Steven Soderbergh was supposed to be done. The acclaimed director of the Ocean’s Eleven series had signaled his retirement from feature films with 2013’s Side Effects, before returning to the fold last year with the redneck crime caper Logan Lucky. A year later, Soderbergh has returned with Unsane, a grimy iPhone-shot thriller that harkens back to the low-budget horror boom of the 70’s.
Sawyer Valentini (The Crown‘s Claire Foy) is an over-worked young professional who has recently moved to a new city for work. While dealing with her creepy new boss, she spends her free time catching up with her Mother on FaceTime and searching for no-strings-attached hookups online. Her fear of intimacy is not exactly by choice — she is still dealing with the trauma of a stalker from her past, which she hopes to address in a meeting with a health professional.
Things then quickly spiral out of control — after signing what she assumes to be some fairly standard paperwork (always read those user agreements!) Sawyer is committed to an institution for observation. Her increasingly frantic attempts to escape are only seen as further proof of her instability, a Kafkaesque rabbit hole that imbues the first half of the film with an eerie tension as Sawyer is suddenly thrust into an incomprehensible world. That tension reaches its zenith when her stalker (Joshua Leonard) is revealed to be one of the staff members at the institution. Or is he?
The question of what is really happening with Sawyer keeps the audience second-guessing everything we see as her situation quickly spirals out of control. Is her stalker really working at the hospital? If he is, is it simply a coincidence? Or has someone been orchestrating all of this behind-the-scenes?

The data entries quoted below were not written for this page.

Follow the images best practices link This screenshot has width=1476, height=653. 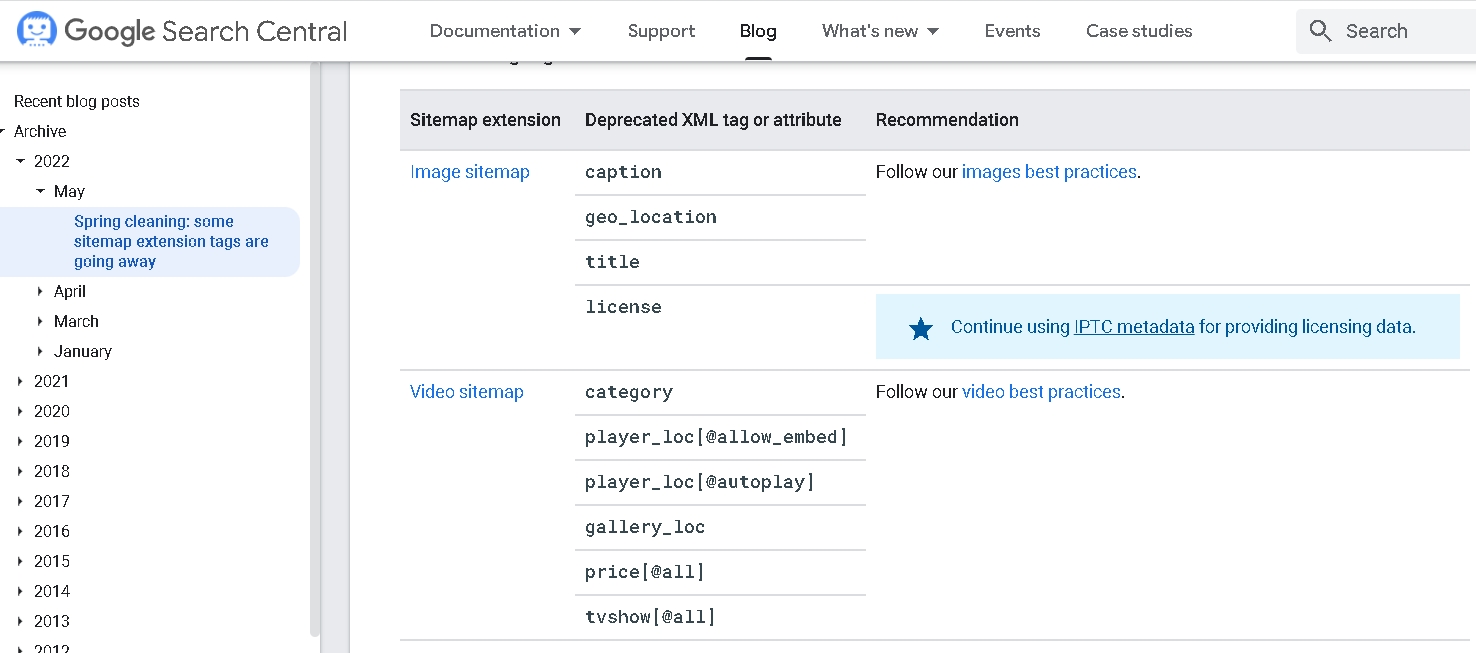pyautogui.click(x=1048, y=172)
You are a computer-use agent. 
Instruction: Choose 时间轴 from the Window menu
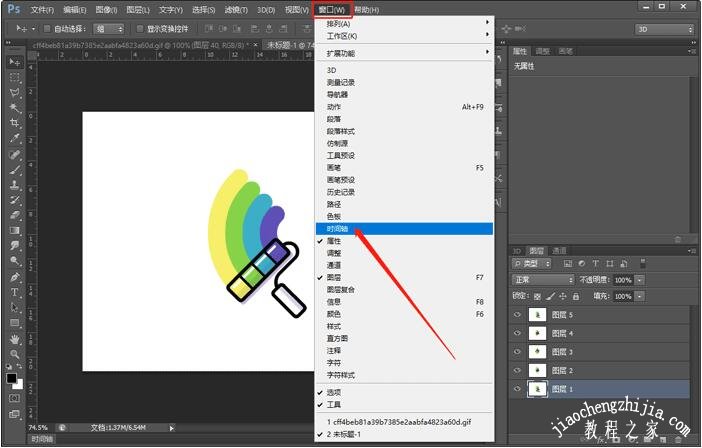(340, 229)
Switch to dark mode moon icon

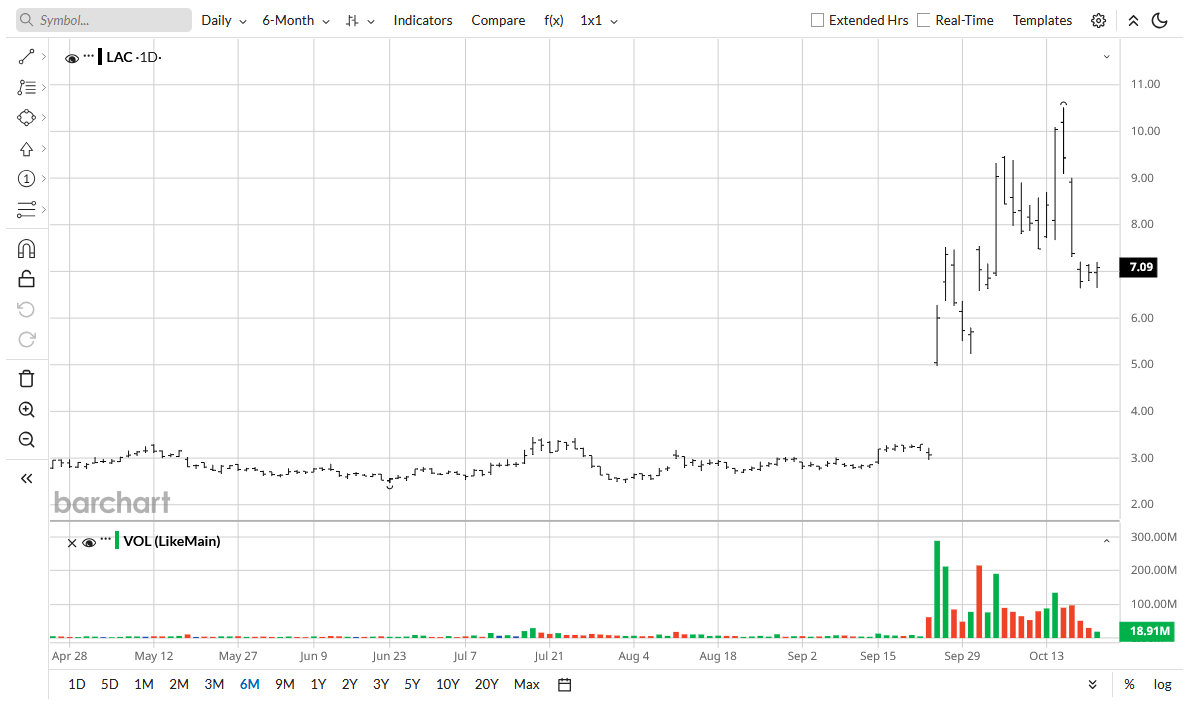(1160, 21)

Eventually Soderbergh lays all the cards out on the table, and the film quickly gives up its central mystery and becomes a fairly standard thriller for its final act. The film’s tone is all over the place, with the early institution scenes resembling the ludicrous bureaucracy of Terry Gilliam’s Brazil before it devolves into a brutal slasher flick. Sawyer’s relationship with a fellow patient (Saturday Night Live‘s Jay Pharoah) provides some of the only moments of levity in the film, but even that relationship has an unnerving, intangible quality to it, and ultimately feels even less believable than the already over-the-top plot mechanisms Soderbergh runs us through.
Much has been made of the fact that Soderbergh shot Unsane on an iPhone, and that choice feels appropriate for the material. The film has a stark look, which has to be intentional — Sean Baker’s Tangerine was also shot entirely on an iPhone, and that film is as vibrant and bright as anything else at the multiplex. The choice may also have to do with the subject — Sawyer is a character who lives so much of her life via her phone, so what better way is there to capture that sense of claustrophobia and closeness than with the very same device most of us are so dependant upon?
Ultimately, Unsane feels like a failed experiment. The eerie first half of the film is a striking look at gaslighting and abuse that succeeds largely due to Claire Foy’s unhinged performance. That manic energy gets lost midway through the film when the wild tonal changes come into play, with the film veering from a satire on modern technology to a modern-day One Flew Over the Cuckoo’s Nest before ultimately ending up as a fairly run-of-the-mill slasher.
With the amount of time and money it takes to bring a major feature film to the market, we will likely be seeing many more films shot quickly on iPhones and cheap cameras and distributed without the usual 12 months of pre-hype. There are definite marketing advantages as well — Unsane is a movie by one of Hollywood’s most celebrated directors that almost no one knew existed before the trailers began popping up.
That ability to surprise audiences with something new and unexpected is likely what brought Soderbergh back into the fold. It’s just unfortunate that the unique release plan and adventurous shooting style weren’t in service of a better movie.